According to The Atlanta Journal-Constitution, Johnson was slapped with charges of whoring and pimping last Friday, which adds to her six counts of prostitution and accusations of conspiracy to commit fiduciary theft. The six other suspects in the case include an assistant principal and a local pastor.

The revelation of the scandal has prompted AKA officials to revoke the Alpha Beta chapter authorities, per The Telegraph.

The Atlanta Journal-Constitution notes that Johnson and the remaining suspects are facing up to one year behind bars and other damages for each pimping charge while pandering is punishable with another year in prison along with a $5,000 fine. In terms of solicitation of sodomy and prostitution, that comes with no more than one year in jail and an additional $1,000 fine for each charge.


The state of Georgia began investigating Johnson after she was reported to have assisted students looking to earn money for their Alpha Kappa Alpha pledge fees in finding clients for paid sex acts.
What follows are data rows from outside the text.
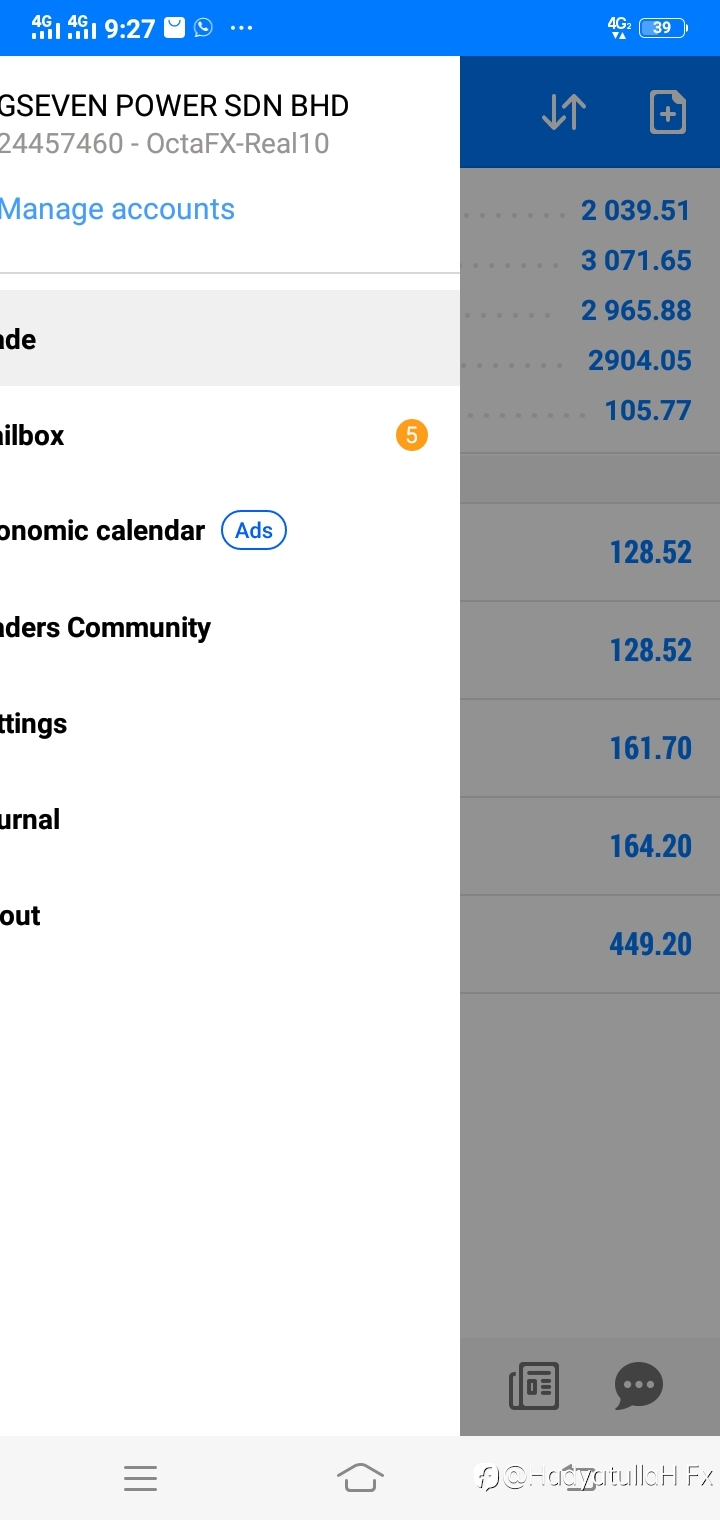Open the Settings menu item
Screen dimensions: 720x1520
tap(230, 723)
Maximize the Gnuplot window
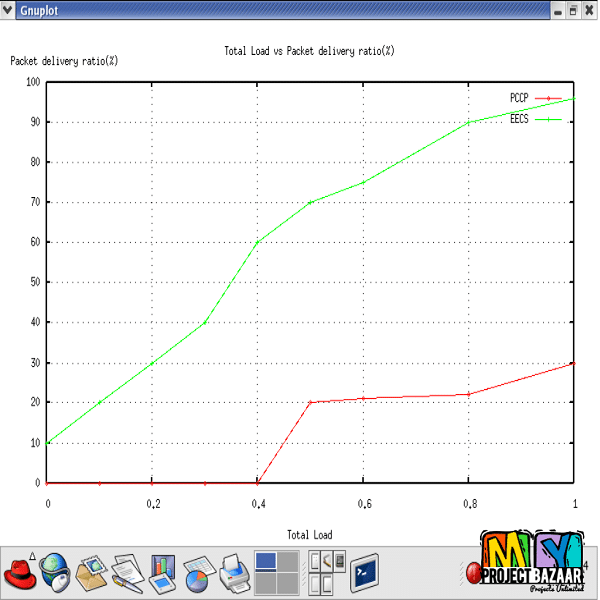This screenshot has height=600, width=600. coord(573,10)
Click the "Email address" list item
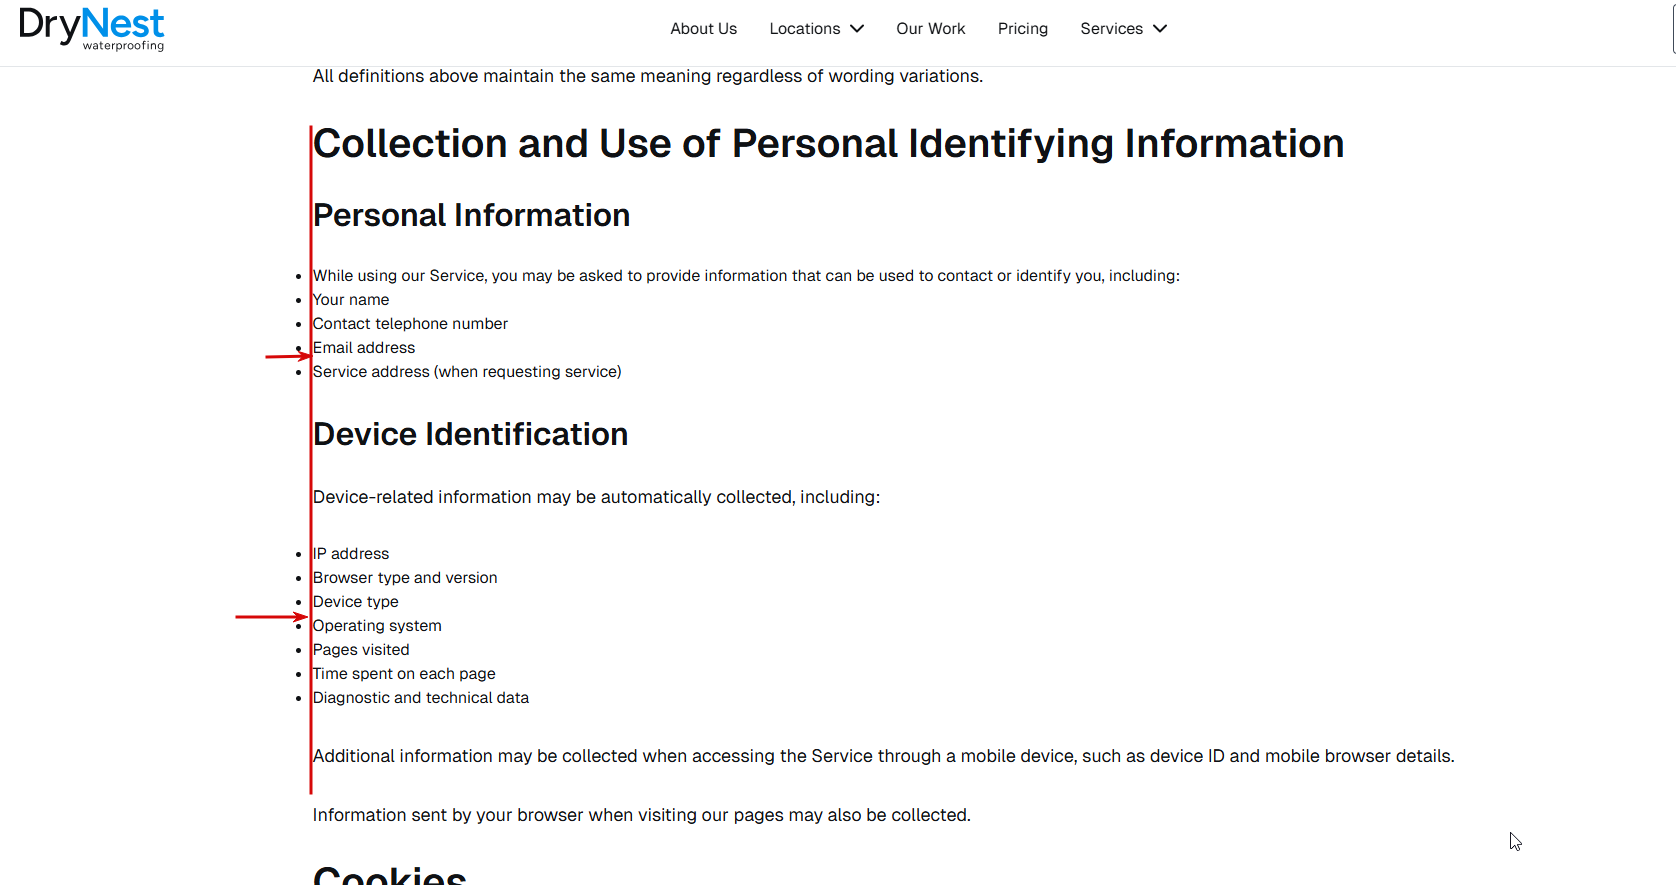 click(364, 348)
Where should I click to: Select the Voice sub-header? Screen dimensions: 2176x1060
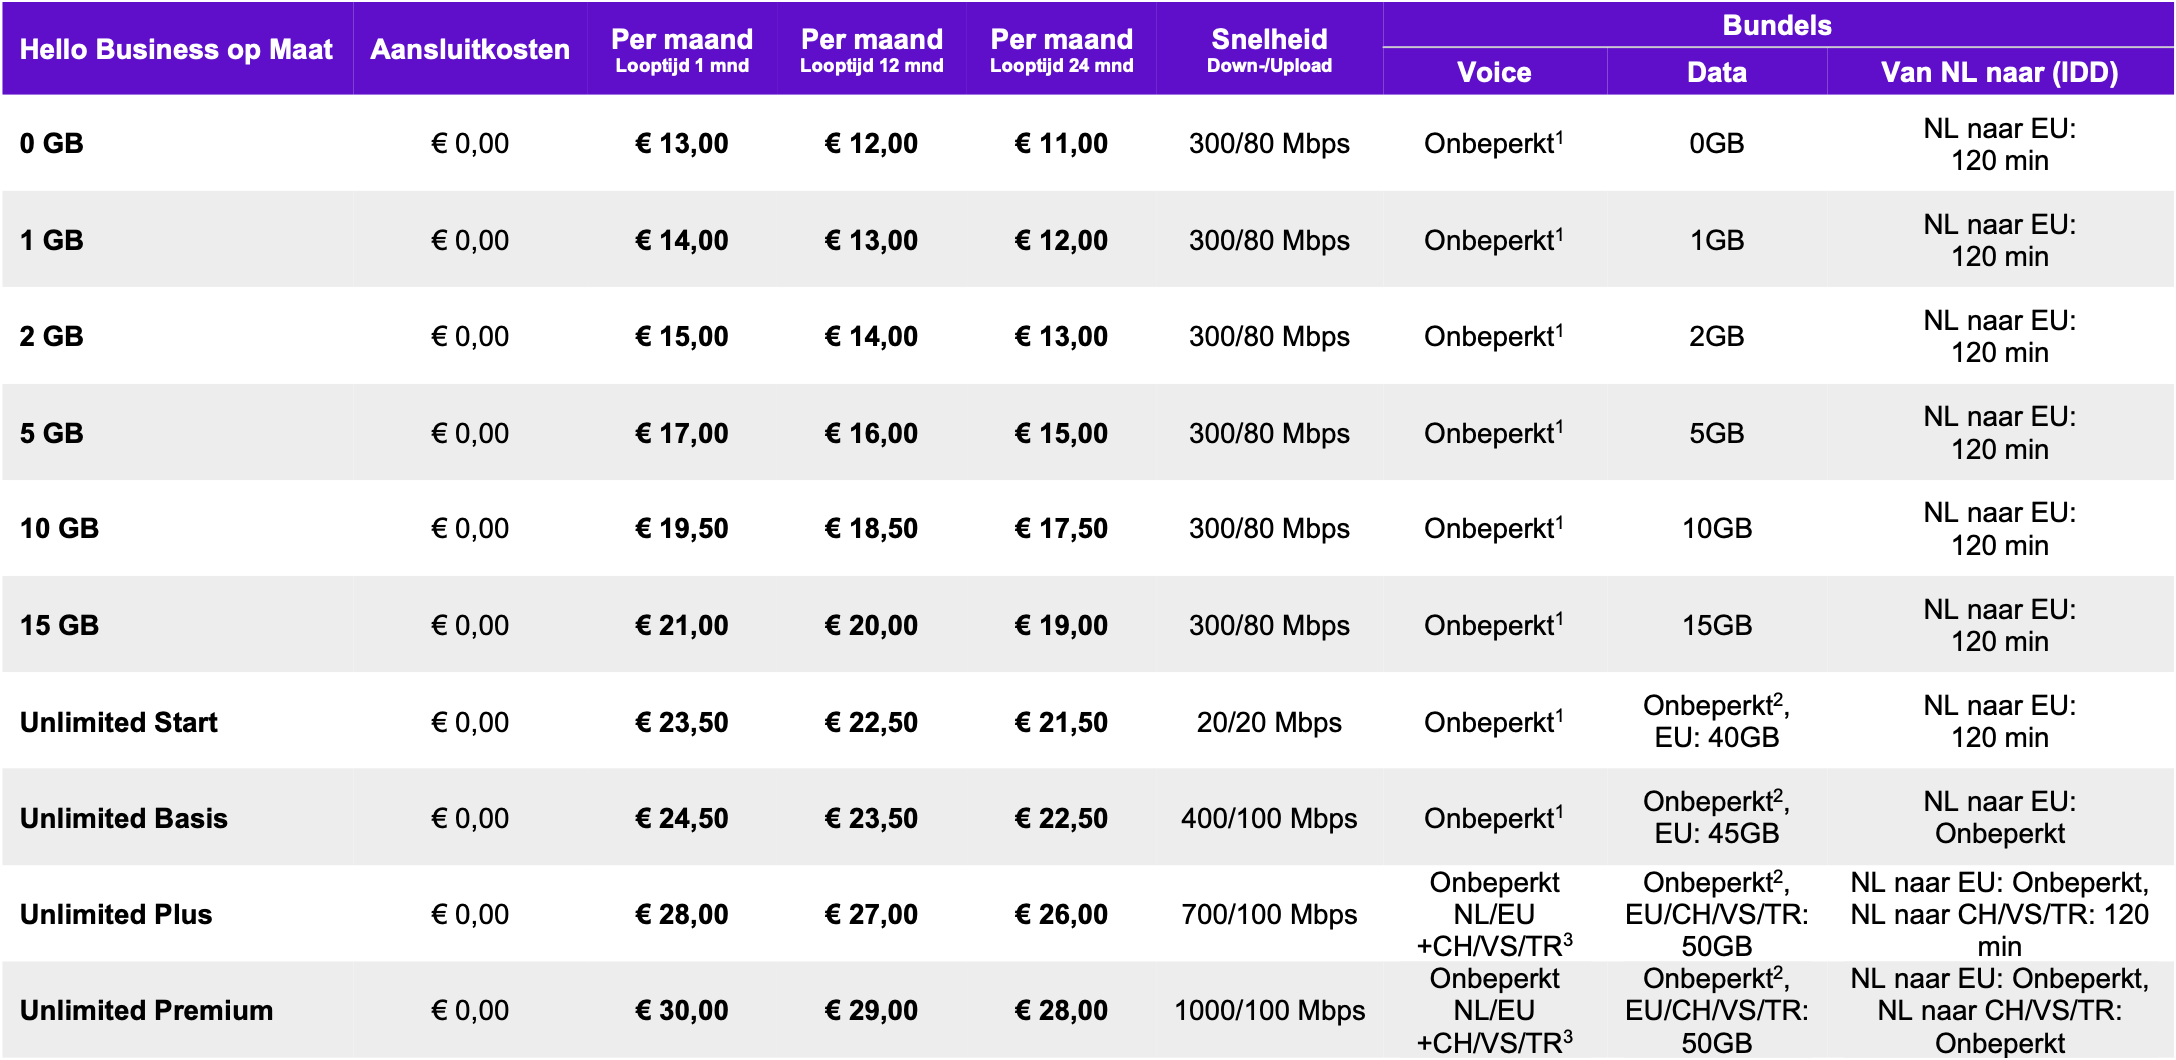click(x=1494, y=72)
The state's inquiry found six men agreed to become Johnson's customers; one of these men, Charles Jones, was formerly a Fort Valley official. 

When the allegations first came about in April 2018, the sorority issued the following statement:

“We were appalled to learn of allegations of sexual misconduct against a Fort Valley State University employee who also is a graduate member of the sorority.These allegations are in no way representative of Alpha Kappa Alpha Sorority’s 110-year service-based mission or its nearly 300,000 members,” the statement read. “We condemn these allegations in the strongest possible terms. We remain dedicated to our mission to encourage high scholastic and ethical standards, promote unity, alleviate problems concerning girls and women, create opportunities for them to pursue higher education and be of service to millions of people around the world annually.”

The university initially told The Atlanta Journal-Constitution that the information provided to the publication by GBI Special Agent J.T. Ricketson was inaccurate. 

“Statements published . . . by The Atlanta Journal-Constitution are distressing at best and false in detail. We have asked that this agent be removed from any further involvement in the case," the university said in a statement. 

“On April 5, 2018, administrators from Fort Valley State University received two separate reports of alleged wrongdoing. One report was made anonymously as a tip on a campus complaint hotline. The second report was made separately by an employee to the campus Title IX coordinator. The [University System of Georgia] in conjunction with FVSU began an immediate investigation in accordance with its policies.”

The alleged wrongdoing became known during a board of regents visit to Fort Valley. A student mentioned it to a regent, who reported it to the state attorney general’s office.